Roman de Lionel Froissart.
Ayrton Senna nous parle. Il sait qu’il est mort, qu’il va mourir. Le 1er mai 1994 est son dernier grand Prix. La veille, Roland Ratzenberger est mort sur le circuit d’Imola, pendant les qualifications. L’avant-veille, c’est Rubens Barrichello qui sortait indemne, mis à part un bras et le nez cassés, d’un accident spectaculaire. « Il y a tant de façons de mourir en Formule 1. ». (p. 11) Les signes sont inquiétants – jamais deux sans trois –, mais le pilote brésilien veut courir. Et il fait grand beau en ce premier jour de mai, au-dessus de la piste italienne. Certes, la sécurité des circuits historiques semble de plus en plus insuffisante à mesure que les bolides gagnent en vitesse et au gré des évolutions techniques et des réglages. « À chaque fois que l’on monte dans une voiture de course, il faut accepter la part de risque qui est parfois le prix à payer en échange du plaisir unique et privilégié que nous offre le pilotage de ces formidables voitures. » (p. 45) Certes, les accidents semblent se multiplier depuis quelque temps et des coureurs ont préféré raccrocher le volant. Comme Alain Prost, le concurrent et l’ami de longue date. Ayrton passe en revue ses souvenirs de courses, d’entraînements et de victoires, mais aussi les drames qui ont endeuillé les circuits. Face à l’excitation et au plaisir de la vitesse, la peur s’allège. Hélas, elle est pourtant le poids qui devrait garder les champions au sol.

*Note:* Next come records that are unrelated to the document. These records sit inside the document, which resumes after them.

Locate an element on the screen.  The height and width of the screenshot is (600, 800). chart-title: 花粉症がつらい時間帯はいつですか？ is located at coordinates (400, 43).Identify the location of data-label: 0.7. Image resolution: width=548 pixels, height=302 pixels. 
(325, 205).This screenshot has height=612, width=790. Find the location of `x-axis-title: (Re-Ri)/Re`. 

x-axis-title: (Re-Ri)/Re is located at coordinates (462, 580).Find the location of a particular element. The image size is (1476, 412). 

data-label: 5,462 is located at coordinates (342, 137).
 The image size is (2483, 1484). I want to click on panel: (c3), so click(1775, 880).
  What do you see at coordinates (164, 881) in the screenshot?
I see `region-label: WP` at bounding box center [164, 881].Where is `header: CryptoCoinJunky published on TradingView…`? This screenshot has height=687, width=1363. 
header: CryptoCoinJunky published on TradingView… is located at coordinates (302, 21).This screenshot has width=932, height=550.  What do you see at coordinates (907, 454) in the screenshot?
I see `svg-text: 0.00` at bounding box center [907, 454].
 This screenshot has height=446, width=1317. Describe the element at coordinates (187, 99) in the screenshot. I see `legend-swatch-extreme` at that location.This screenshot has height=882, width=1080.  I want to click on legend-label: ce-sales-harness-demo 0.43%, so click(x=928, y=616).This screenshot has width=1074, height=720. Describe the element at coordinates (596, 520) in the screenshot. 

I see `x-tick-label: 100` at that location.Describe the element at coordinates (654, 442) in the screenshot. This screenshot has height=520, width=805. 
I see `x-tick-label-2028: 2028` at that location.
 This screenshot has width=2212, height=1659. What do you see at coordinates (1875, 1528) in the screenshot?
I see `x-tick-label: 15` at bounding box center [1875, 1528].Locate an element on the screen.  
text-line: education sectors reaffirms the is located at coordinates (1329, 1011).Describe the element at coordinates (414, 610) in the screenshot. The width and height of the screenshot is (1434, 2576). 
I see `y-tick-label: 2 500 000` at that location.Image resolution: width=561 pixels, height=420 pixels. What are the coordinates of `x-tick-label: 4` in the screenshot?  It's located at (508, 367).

J’avais 9 ans quand Ayrton Senna a péri à Imola. Je me souviens des images. J’avais 9 ans et j’essayais de retenir les noms des coureurs que mon père regardait rouler, le dimanche après-midi. J’avais 9 ans et c’est la première fois que j’ai eu peur des voitures. OK, les bolides de Formule 1, ce sont des voitures particulières, mais ça ne m’a jamais quitté. J’avais 9 ans et je rappelle avoir été triste de la mort de cet étranger. La tragique fin d’Ayrton Senna est un souvenir pesant. Avec ce récit d’outre-tombe, Lionel Froissart rend un bel hommage au pilote brésilien. Sous ses mots, on sent la vitesse, on entend le bruit des pneus qui chauffent, on ressent les accélérations et les virages. Mais entre les lignes, on ne peut s’empêcher d’avoir terriblement peur. « Je dois reparler à Franck. Je dois lui répéter ce qui ne me plaît pas dans cette Williams. Je ne m’y sens pas à l’aise, je ne suis pas en confiance. Elle est très difficile à piloter et à maîtriser. C’est une machine imprévisible, vicieuse. Peut-être est-elle tout simplement loupée. » (p. 15) Sur le même sujet, je vous recommande À tombeau ouvert de Bernard Chambaz.
Livre lu dans le cadre du prix Sport Scriptum 2024.